Fair Weather, version 2020.

“Nothing can be truly great which is not right.” – Samuel Johnson

Some twenty years ago, the Weather Enterprise[1] – the aggregated collection of government agencies, private corporations large and small, and academic institutions providing weather observations, science, and services – acknowledged it had a fairness problem, and took a step towards equity.

Of a certain sort.

The inequity addressed at the time? The institutional interplay across the three sectors. Government saw a need for “benign” control of a public good – weather services, especially forecasts of weather threats to public safety. By contrast, the private sector saw years of “unfair and arbitrary” competition from the National Weather Service, especially relating to forecasts tailored for commercial use. Academics – depending on who viewed them – were either playing both sides or caught in the middle. Relations, although (usually) polite on the surface, had been strained for decades. Meanwhile, societal trends and technological advance were amplifying the problem. The private sector had been growing more capable – increasingly collecting observational data of commercial value, running global numerical models, engaging not just other companies but national governments abroad. Strain was giving way to dysfunction – threatening to compromise the quality of weather services and the pace of innovation at a moment in history when these two attributes were most needed.

The system was systemically unfair.

* _INFORMATION GIVEN_:
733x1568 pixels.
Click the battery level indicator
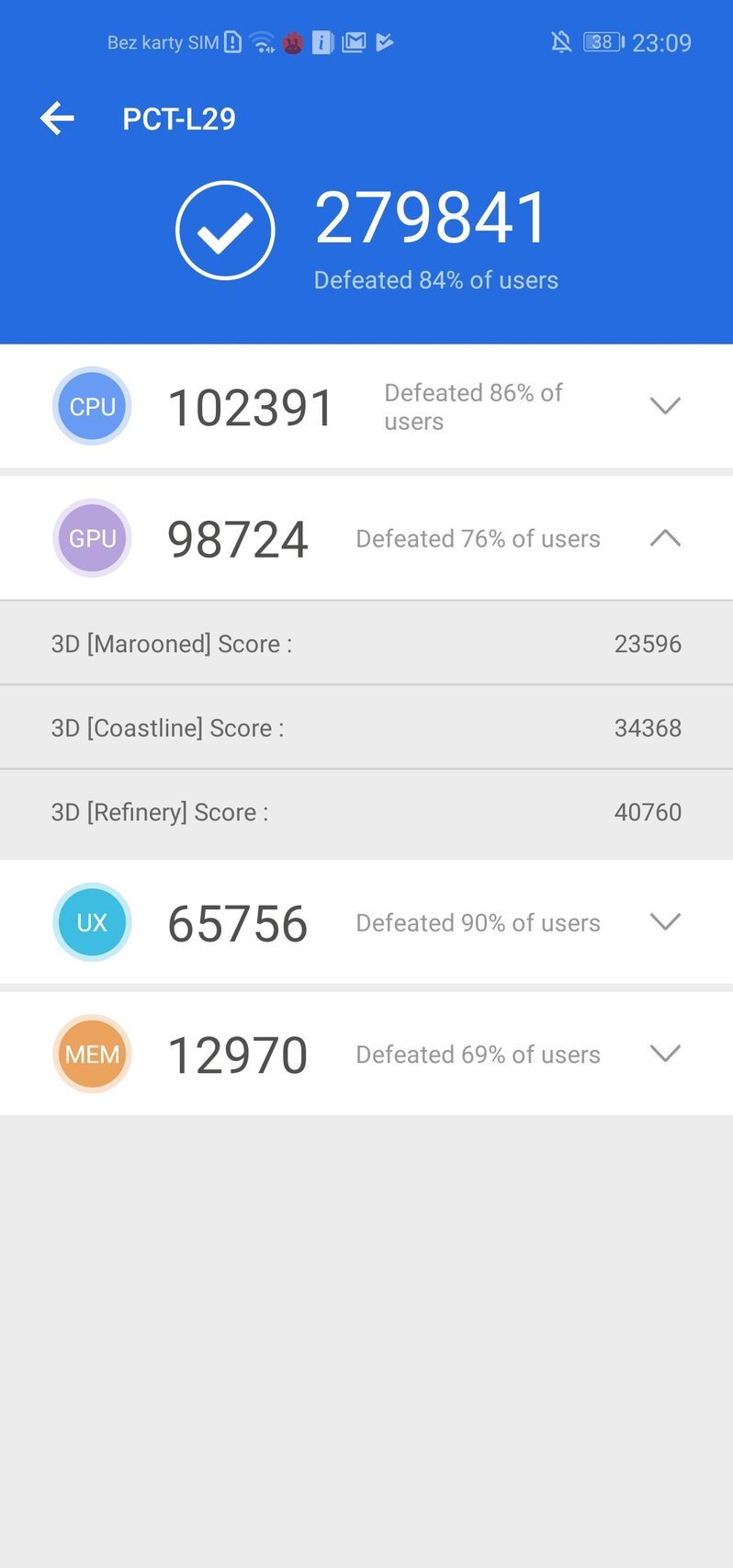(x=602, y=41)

---

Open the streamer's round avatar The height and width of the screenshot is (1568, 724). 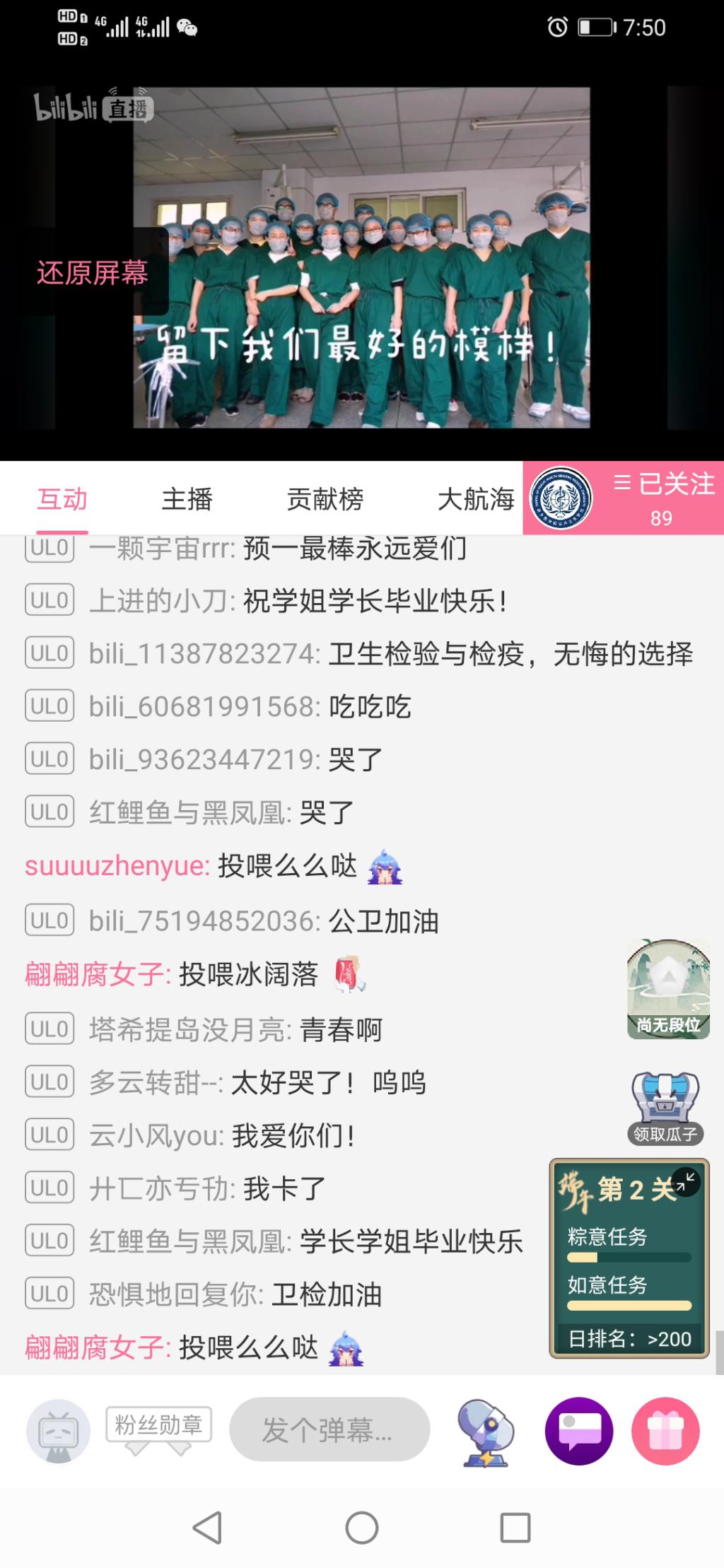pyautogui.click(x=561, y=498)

* _REQUIREMENTS_:
1 - In the passage on the Weather Enterprise, which three kinds of participants make up the Weather Enterprise?
2 - Reproduce the stretch of the passage on the Weather Enterprise from "Fair Weather, version" through "a certain sort.".

* _WORKED ANSWERS_:
1 - Government agencies, private corporations large and small, and academic institutions.

2 -
Fair Weather, version 2020.

“Nothing can be truly great which is not right.” – Samuel Johnson

Some twenty years ago, the Weather Enterprise[1] – the aggregated collection of government agencies, private corporations large and small, and academic institutions providing weather observations, science, and services – acknowledged it had a fairness problem, and took a step towards equity.

Of a certain sort.